I often tell Lisa that I love her, and she blushes and says, “But I don’t understand why.” Of course, anyone who knows her understands WHY, but this is one of the ways we’re all wounded. All we can see in our own faults, sins, and screw-ups, and it is hard to understand how we might be loved in addition to, alongside our faults and sins. Despite five hundred years of Reformation theology, there is still a part of us that feels we must earn it, be worthy of it—and if we feel we’re NOT worthy of it, we mostly likely will reject it.
But the wonderful Good News is that God’s love for us has nothing to do with our worthiness or our performance—it has only ever had to do with God’s goodness.
I have plenty of issues with the harshness of the theology I grew up with, but one great gift the Southern Baptists gave me was this: “Oh how I love Jesus…because he first loved me.” Because he first…loved…me.
Our relationship with God is not contingent upon our being GOOD ENOUGH for God to love us. Likewise, our relationship with God does not begin with a motion TOWARD GOD, but upon GOD’S MOTION TOWARD US. It does not depend on OUR action, but upon GOD’S action. For in spite of our worthiness or unworthiness, God’s love for us is the same, and God’s actions and response to us is the same. Right or wrong, evil or good, God feeds us, ministers to us, loves us, saves us.
In the Gospel of Matthew, Jesus says, “Which of you, if your son asks for bread, will give him a stone? Or if he asks for a fish, will give him a snake? If you, then, though you are evil, know how to give good gifts to your children, how much more will God in heaven give good gifts to those who ask!” (Matt 7:9-11).
When we come to the eucharistic table, we come to be fed by God. Often we are in moral agony, just as Elijah was. I have often heard people say they don’t want to receive communion because they don’t feel worthy. The Eucharist is medicine, and you don’t give medicine to people who aren’t sick. We come to Jesus’ table BECAUSE we’re sick, not because we’re well. We come because we’re sinners, not because we’re perfect. We come to be fed because we’re hungry, not because we’re full. We come because we NEED, not because we are self-sufficient.
What we need differs, however, depending on our circumstance. One of my favorite calls to the table comes from a liturgy Lawson and I collaborated on many years ago. It says, “We have named these gifts the Bread of Life and the Cup of Joy. But may they be whatever it is you need God to feed you today.”

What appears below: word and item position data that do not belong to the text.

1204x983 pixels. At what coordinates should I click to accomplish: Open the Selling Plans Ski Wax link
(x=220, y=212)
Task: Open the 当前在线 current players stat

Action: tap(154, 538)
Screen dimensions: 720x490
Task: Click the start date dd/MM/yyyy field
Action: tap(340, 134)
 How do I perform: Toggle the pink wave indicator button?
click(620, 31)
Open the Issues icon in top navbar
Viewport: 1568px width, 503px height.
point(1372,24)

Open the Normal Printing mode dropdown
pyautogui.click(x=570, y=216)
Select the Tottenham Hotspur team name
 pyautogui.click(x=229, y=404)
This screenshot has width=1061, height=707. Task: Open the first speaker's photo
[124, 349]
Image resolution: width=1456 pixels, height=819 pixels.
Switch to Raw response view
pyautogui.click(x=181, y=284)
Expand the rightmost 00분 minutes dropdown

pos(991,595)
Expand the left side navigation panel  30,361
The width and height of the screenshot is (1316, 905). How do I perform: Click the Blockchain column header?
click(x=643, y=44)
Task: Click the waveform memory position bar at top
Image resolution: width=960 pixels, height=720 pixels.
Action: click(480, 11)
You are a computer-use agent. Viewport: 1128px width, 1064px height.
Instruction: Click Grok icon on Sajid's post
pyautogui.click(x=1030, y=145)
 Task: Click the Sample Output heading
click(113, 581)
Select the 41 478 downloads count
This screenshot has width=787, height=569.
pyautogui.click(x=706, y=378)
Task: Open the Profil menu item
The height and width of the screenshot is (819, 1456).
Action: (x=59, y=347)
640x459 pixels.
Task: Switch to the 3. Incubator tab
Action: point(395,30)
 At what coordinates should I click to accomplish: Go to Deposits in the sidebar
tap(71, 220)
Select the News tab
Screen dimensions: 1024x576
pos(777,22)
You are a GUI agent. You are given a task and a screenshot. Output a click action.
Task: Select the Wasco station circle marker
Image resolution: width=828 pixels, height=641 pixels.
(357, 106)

We may be hungry for very different things, but whatever it is we need, God’s desire is to provide it. No matter what it is, no matter who you are, no matter what you have done. I invite you to share that need with God and allow yourself to be fed what you most need at when you come to this table tonight.
God will not give you a stone if you ask for bread—and if you fear that, someone has been lying to you about God…maybe even YOU have been lying to you about God. Instead, I invite you to trust God, to trust God’s goodness, to trust that God loves you and will give you what you most need. Taste and see that the Holy One is good, happy are they who take refuge in God (Ps 34:8). Let us pray…
God, your love confounds us. Help us to trust that love, even if we do not love so well ourselves. Help us to trust your goodness, even if we are not terribly good at the goodness thing ourselves. Help us to set aside our pride enough to clutch at the gift of grace and life and forgiveness that you offer to us. For we ask this in the name of Jesus, who showed us your true heart. Amen.